-- Data start --

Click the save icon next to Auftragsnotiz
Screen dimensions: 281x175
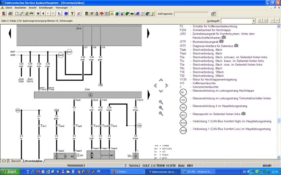pyautogui.click(x=213, y=14)
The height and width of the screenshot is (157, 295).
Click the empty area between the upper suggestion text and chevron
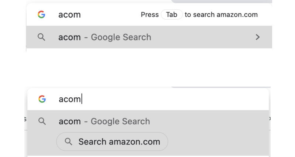[203, 37]
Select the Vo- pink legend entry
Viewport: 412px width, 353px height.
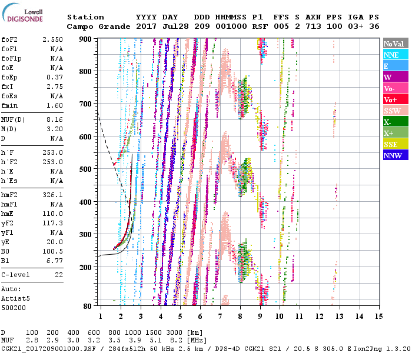(x=396, y=88)
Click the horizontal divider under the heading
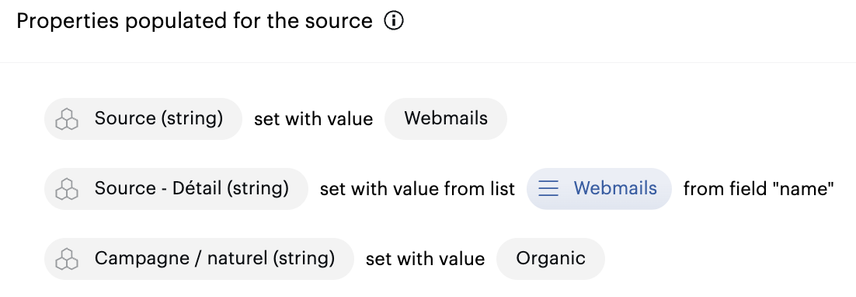This screenshot has height=297, width=856. (428, 63)

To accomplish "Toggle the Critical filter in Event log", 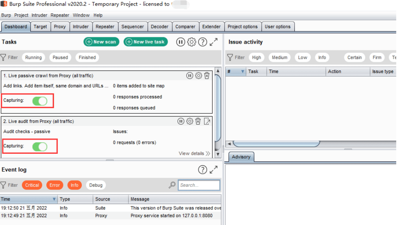I will pyautogui.click(x=32, y=185).
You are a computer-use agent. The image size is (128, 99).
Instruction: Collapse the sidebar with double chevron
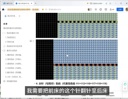[x=19, y=16]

-- Data end --

### What needs to be done
Count the lines in the records above that contain the string "chevron", treating uppercase and lowercase as different. Reply with the number only.

### Finished exercise
2